«Дела» врачей
Есть ли кто ближе к телу правителя, чем личный врач? Во все времена придворных лекарей ценили, многие из них достигли высокого положения, но, как гласит пословица, «близ царя — близ смерти». И если самые талантливые придворные медики обогатили своими открытиями науку, то в историю вошли громкие процессы над их неосторожными или просто неудачливыми коллегами.
Трагически завершилась медицинская карьера Родриго Лопеса, придворного врача английской королевы Елизаветы I. Он был повешен, живьём выпотрошен и четвертован в Тайберне 7 июля 1594 года. Обычно подобной изуверской казни в Англии подвергали преступников, осуждённых за государственную измену, а Лопеса обвинили в попытке отравить королеву и передаче секретных сведений её врагам.
Сама Елизавета считала своего врача невиновным и приговор о смертной казни не подписала. Но в тёмном деле Лопеса были замешаны интересы самых влиятельных фигур двора. Врач «слишком много знал» и к тому же владел монополией на импорт аниса в Англию, получить которую жаждали многие. После задержания Лопес находился в Тауэре и считался арестантом королевы — его не могли ни казнить, ни освободить без её согласия. Тогда враги врача применили хитрость. Без ведома Елизаветы узника перевели в тюрьму, на которую не распространялась юрисдикция королевы, и казнили. Своё отношение к Лопесу Елизавета выразила тем, что вернула его вдове всё конфискованное имущество.
Не менее печально сложилась судьба Иоганна Фридриха Струэнзее, лейб-медика датского короля Кристиана VII. Этот монарх был психически болен, и Струэнзее, став любовником его супруги Каролины Матильды, заменил Кристиана и в постели, и в управлении государством. Против поднявшегося на немыслимую высоту придворного врача сложилась враждебная придворная партия, а прогрессивные реформы, проводимые им чрезвычайно круто, нажили немало врагов. Был организован заговор, Струэнзее арестовали, обвинили в «оскорблении величества» и обезглавили 28 апреля 1772 года.

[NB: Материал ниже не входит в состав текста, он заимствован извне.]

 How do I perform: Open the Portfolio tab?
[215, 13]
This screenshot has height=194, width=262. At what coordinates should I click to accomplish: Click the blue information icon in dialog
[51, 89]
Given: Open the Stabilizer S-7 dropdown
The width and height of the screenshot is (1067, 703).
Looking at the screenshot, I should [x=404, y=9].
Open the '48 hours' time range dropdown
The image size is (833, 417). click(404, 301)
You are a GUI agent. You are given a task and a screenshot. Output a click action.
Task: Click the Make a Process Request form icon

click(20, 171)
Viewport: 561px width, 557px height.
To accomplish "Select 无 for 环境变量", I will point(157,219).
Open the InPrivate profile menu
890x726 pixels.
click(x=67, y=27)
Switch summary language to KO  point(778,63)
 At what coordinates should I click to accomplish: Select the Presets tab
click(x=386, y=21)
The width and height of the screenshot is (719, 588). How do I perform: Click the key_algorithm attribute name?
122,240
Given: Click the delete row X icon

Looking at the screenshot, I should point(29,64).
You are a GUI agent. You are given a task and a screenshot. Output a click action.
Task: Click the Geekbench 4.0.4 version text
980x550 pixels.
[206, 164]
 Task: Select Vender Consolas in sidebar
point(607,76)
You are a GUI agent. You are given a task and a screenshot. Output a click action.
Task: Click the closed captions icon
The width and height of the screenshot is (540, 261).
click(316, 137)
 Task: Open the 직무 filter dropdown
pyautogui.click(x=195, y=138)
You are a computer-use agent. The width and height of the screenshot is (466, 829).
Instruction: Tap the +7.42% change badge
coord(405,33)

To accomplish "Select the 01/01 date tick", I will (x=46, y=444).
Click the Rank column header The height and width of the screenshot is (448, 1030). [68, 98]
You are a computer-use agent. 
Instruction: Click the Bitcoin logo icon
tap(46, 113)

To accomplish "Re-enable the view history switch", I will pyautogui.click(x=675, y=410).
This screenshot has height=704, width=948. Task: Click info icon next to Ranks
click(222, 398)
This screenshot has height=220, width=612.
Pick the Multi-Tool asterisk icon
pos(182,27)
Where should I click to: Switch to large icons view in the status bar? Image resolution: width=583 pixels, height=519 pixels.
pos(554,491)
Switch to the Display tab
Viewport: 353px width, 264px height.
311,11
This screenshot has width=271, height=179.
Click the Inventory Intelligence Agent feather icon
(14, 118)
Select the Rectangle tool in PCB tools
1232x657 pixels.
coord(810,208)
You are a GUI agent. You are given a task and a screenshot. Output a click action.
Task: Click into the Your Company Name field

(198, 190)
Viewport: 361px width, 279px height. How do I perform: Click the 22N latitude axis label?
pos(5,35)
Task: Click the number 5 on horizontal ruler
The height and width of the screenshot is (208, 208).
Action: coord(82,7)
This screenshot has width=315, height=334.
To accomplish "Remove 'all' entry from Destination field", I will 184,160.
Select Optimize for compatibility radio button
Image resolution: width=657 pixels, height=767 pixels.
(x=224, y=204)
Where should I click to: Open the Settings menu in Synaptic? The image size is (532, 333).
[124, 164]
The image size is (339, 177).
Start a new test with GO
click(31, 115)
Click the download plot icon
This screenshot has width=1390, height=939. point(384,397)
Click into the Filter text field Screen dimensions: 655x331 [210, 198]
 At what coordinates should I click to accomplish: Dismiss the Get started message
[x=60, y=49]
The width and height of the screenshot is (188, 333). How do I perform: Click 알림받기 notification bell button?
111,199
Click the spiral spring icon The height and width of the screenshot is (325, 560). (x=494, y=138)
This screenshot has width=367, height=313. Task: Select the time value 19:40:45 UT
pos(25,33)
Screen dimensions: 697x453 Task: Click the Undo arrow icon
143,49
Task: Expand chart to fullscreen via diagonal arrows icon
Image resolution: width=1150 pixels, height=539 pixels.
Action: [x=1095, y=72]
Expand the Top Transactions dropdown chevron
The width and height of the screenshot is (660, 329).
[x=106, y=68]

В России первое широко известное «дело врачей» произошло при Иване III. Из летописей до нас дошли сведения о двух придворных лекарях — немце Антоне и венецианском еврее Леоне. Иван III как-то «одолжил» немца-лекаря касимовскому царевичу Даньяру, чтобы тот вылечил его сына царевича Каракучу. Это не удалось, царевич скончался, и родственники умершего заподозрили в его смерти злой умысел врача. Никаких доказательств они не привели, но великий князь безоговорочно принял сторону обвинителей. Испуганные иностранцы, самым авторитетным среди которых был Аристотель Фиораванти, строитель Успенского собора Кремля, решили уплатить татарам большой выкуп за попавшего в беду лекаря. Сородичи Каракучи согласились принять деньги и тем закрыть дело. Однако Иван III распорядился иначе и несчастного Антона увели к реке, где зарезали под мостом «яко овцу».
Судьба другого врача Ивана III также сложилась трагически. Наследник престола Иван Молодой мучился «камчугом» (то ли подагрой, то ли какой-то кожной болезнью). Лекарь Леон заявил, что берётся исцелить князя и ручается за его выздоровление головой. Скорее всего, он счёл болезнь тридцатидвухлетнего князя неопасной. Лечил же её прикладыванием «скляниц» с горячей водой. Но Иван Иванович умер и голову Леону отрубили. Вполне возможно, что лекарь не нёс ответственности за смерть наследника и тот пал жертвой династической борьбы. Смерть Ивана Молодого открывала путь к престолу потомству второй жены Ивана III — злой «гречке» Зое Палеолог, и молва именно её обвиняла в смерти молодого князя.
Гибель лекарей Леона и Антона не испугала их европейских коллег, и они продолжали прибывать в далёкую Московию, где им предоставлялись выгодные условия и щедрое содержание. Врачи приезжали со своими семьями, помощниками и слугами (российским подданным было запрещено служить у иностранцев). Придворным медикам платилось немалое жалованье, давалось поместье с крестьянами и выделялся обильный провиант для прокормления самого лекаря с семейством и его прислуги. Практиковались и единовременные вознаграждения дорогой одеждой, тканями и соболями. Было издано и специальное распоряжение о том, чтобы «ни один медик не дерзал, под опасением ссылки, пользовать вельмож без именного приказа государя».